WKNZ
- Harrington, Delaware; United States;
- Broadcast area: Dover, Delaware
- Frequency: 88.7 MHz
- Branding: The Bridge

Programming
- Format: Christian adult contemporary

Ownership
- Owner: The Bridge of Hope, Inc.
- Sister stations: WNJB-FM; WNJH; WNKZ-FM;

History
- First air date: 2009

Technical information
- Licensing authority: FCC
- Facility ID: 90270
- Class: B1
- ERP: 25,000 watts (vert.)
- HAAT: 98.1 meters (322 ft)
- Transmitter coordinates: 38°53′30″N 75°34′48″W﻿ / ﻿38.89167°N 75.58000°W
- Translators: 94.9 W235DD (Ocean City, Maryland); 100.1 W261AE (Templeville, Maryland);
- Repeaters: 89.3 WNJB-FM (Bridgeton, New Jersey); 92.5 WNKZ-FM (Pocomoke City, Maryland); 105.5 WNJH (Cape May Court House, New Jersey);

Links
- Public license information: Public file; LMS;
- Webcast: Listen live
- Website: www.wearethebridge.org

= WKNZ =

Radio station in Harrington, Delaware, United States

WKNZ (88.7 FM) is a non-commercial educational broadcast radio station licensed to Harrington, Delaware, United States. WKNZ is owned and operated by The Bridge of Hope, Inc. WKNZ programming can also be heard on WNJB-FM in Bridgeton, New Jersey; WNJH in Cape May, New Jersey; WNKZ-FM in Pocomoke City, Maryland; and on FM translators on 100.1 (W261AE) in Templeville, Maryland, and on 94.9 (W235DD) in Ocean City, Maryland.

==Programming==
WKNZ broadcasts an adult Contemporary Christian music format, serving Central Delmarva.
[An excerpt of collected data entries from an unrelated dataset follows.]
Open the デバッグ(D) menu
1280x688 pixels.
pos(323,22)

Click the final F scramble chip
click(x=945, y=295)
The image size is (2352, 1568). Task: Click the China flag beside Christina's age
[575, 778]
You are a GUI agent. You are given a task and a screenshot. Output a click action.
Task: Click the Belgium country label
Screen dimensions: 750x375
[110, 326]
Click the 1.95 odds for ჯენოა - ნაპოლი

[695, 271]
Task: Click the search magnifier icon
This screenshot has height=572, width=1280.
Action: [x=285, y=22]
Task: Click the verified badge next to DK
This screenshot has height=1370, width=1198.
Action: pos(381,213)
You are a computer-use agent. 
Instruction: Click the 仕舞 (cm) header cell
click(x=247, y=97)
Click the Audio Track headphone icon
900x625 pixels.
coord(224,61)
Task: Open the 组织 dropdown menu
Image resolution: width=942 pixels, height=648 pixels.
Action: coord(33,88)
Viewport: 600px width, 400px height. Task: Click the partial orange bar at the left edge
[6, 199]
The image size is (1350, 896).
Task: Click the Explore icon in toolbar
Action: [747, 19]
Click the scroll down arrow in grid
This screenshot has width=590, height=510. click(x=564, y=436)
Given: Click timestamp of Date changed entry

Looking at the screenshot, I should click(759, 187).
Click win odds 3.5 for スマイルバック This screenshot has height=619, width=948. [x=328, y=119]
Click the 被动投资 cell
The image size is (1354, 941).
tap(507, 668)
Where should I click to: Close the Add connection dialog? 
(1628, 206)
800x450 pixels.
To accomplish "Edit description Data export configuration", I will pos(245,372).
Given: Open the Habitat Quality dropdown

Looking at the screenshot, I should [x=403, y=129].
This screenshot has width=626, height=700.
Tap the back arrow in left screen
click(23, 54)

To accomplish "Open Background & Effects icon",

The primary focus of the station is to bring people of different Christian denominations together, to strengthen families and churches through positive and uplifting music and to offer hope to people trying to find their way through difficult situations.

==History==
This station received its original construction permit from the Federal Communications Commission on January 25, 2008. The new station was assigned the call letters WKNZ by the FCC on June 9, 2008.

In July 2009 the station unveiled its new name, logo and slogan: 88.7fm The Bridge, Connecting, Strengthening. Originally planned to launch in the first quarter of 2010, WKNZ began regular broadcast operations on Tuesday, December 7, 2010, at 10:00 a.m.